> [読解用抜粋]

"""

中国蔵書家のはなし 第Ⅱ部第9回

投稿者: | 2023年1月16日

蔵書家と蔵書の源流 ─山東省─(9)

髙橋 智

 山東の蔵書家で忘れてはならない人がいる。臨清(聊城の北、河北省との境)の人、徐坊である。徐坊は、清同治3年(1864)生、民国5年(1916)没、享年53歳、字は士言・矩庵、号は梧生・蒿庵。恰も外国勢力と向き合う多難な時期を生きた。また、古典籍の世界では、蔵書家の活動が公共性を持ち、中国に初めて近代図書館が設立される新しい時代を迎えた時であった。父の職を継いで官にあったが、清末に近代図書館の基礎となった学部の尚書・栄慶の推薦を受けて国子丞となり、宣統1年(1909)に設立された京師図書館の副監督となった。徐氏は幼少より書として読まざる無しという学才を顕していたが、この時を契機に、古籍善本を整理保存する仕事の第一線に身を置くこととなったようである。
 この図書館は、いうまでもなく現在の中国国家図書館の前身で、当初は北京北城、什刹海后海の北に位置する広化寺を居処として善本の収集が始まった。これより先、光緒33年(1907)、南京に江南図書館(南京図書館の前身)が創設され、この二所が中国の図書館事業を牽引することとなった。そして、この事業の指導に当たったのが、版本学の権威・繆荃孫(1844~1919)であった。繆氏は両所の監督となり、京師でその補佐を受け持ったのが徐氏であった。徐氏は図書館事業だけでなく、版本学についても繆氏とともに並び称される蔵書家であった。繆氏は、京師図書館の基礎となった学部図書館の蔵書目録を編纂、館蔵宋・元版の見本(留真譜)等も作製したが、それに徐氏の力が預かって大きかったことは想像に難くない。

"""

> [データ]
"""

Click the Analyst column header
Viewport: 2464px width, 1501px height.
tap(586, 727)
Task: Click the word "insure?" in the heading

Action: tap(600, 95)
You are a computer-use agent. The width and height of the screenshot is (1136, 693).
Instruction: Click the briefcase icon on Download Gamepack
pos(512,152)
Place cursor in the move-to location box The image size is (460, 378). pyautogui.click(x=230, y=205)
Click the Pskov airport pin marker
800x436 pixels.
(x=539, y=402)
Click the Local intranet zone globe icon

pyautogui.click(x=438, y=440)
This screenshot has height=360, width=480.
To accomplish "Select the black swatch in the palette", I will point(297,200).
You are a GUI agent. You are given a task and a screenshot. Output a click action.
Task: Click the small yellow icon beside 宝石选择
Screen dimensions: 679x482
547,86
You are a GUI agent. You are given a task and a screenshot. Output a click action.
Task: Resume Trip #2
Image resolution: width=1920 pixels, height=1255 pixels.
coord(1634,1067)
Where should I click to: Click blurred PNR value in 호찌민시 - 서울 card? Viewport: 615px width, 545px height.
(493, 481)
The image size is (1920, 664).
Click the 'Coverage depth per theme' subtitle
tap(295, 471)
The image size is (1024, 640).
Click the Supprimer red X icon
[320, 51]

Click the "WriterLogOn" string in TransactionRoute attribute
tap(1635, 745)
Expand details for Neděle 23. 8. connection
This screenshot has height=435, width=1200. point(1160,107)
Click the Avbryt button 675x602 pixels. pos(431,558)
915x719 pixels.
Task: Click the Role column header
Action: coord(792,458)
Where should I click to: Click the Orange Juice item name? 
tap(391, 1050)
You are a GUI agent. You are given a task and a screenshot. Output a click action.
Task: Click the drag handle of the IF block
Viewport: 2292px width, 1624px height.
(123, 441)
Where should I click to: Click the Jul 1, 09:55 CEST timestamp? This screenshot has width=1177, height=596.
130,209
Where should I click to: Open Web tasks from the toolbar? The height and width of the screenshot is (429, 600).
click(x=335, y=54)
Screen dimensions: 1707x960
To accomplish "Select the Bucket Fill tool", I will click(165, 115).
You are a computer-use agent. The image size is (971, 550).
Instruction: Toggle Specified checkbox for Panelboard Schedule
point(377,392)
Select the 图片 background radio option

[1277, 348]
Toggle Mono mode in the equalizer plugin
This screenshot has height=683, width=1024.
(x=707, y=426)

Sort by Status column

"""

> [記述課題 1]
抜粋について、次の問いに答えてください。
(a) 徐坊が没したのは何年か。
(b) 京師図書館が設立されたのは何年か。
(c) 江南図書館はどこに創設されたか。
> [記述課題 2] 抜粋の「山東の蔵書家で忘れてはならな」から「かったことは想像に難くない。」までを、「広化寺」を「その寺」に置き換えて書き写せ。

> [完全解答 1]
(a) 民国5年(1916)
(b) 宣統1年(1909)
(c) 南京

> [完全解答 2]
山東の蔵書家で忘れてはならない人がいる。臨清(聊城の北、河北省との境)の人、徐坊である。徐坊は、清同治3年(1864)生、民国5年(1916)没、享年53歳、字は士言・矩庵、号は梧生・蒿庵。恰も外国勢力と向き合う多難な時期を生きた。また、古典籍の世界では、蔵書家の活動が公共性を持ち、中国に初めて近代図書館が設立される新しい時代を迎えた時であった。父の職を継いで官にあったが、清末に近代図書館の基礎となった学部の尚書・栄慶の推薦を受けて国子丞となり、宣統1年(1909)に設立された京師図書館の副監督となった。徐氏は幼少より書として読まざる無しという学才を顕していたが、この時を契機に、古籍善本を整理保存する仕事の第一線に身を置くこととなったようである。
 この図書館は、いうまでもなく現在の中国国家図書館の前身で、当初は北京北城、什刹海后海の北に位置するその寺を居処として善本の収集が始まった。これより先、光緒33年(1907)、南京に江南図書館(南京図書館の前身)が創設され、この二所が中国の図書館事業を牽引することとなった。そして、この事業の指導に当たったのが、版本学の権威・繆荃孫(1844~1919)であった。繆氏は両所の監督となり、京師でその補佐を受け持ったのが徐氏であった。徐氏は図書館事業だけでなく、版本学についても繆氏とともに並び称される蔵書家であった。繆氏は、京師図書館の基礎となった学部図書館の蔵書目録を編纂、館蔵宋・元版の見本(留真譜)等も作製したが、それに徐氏の力が預かって大きかったことは想像に難くない。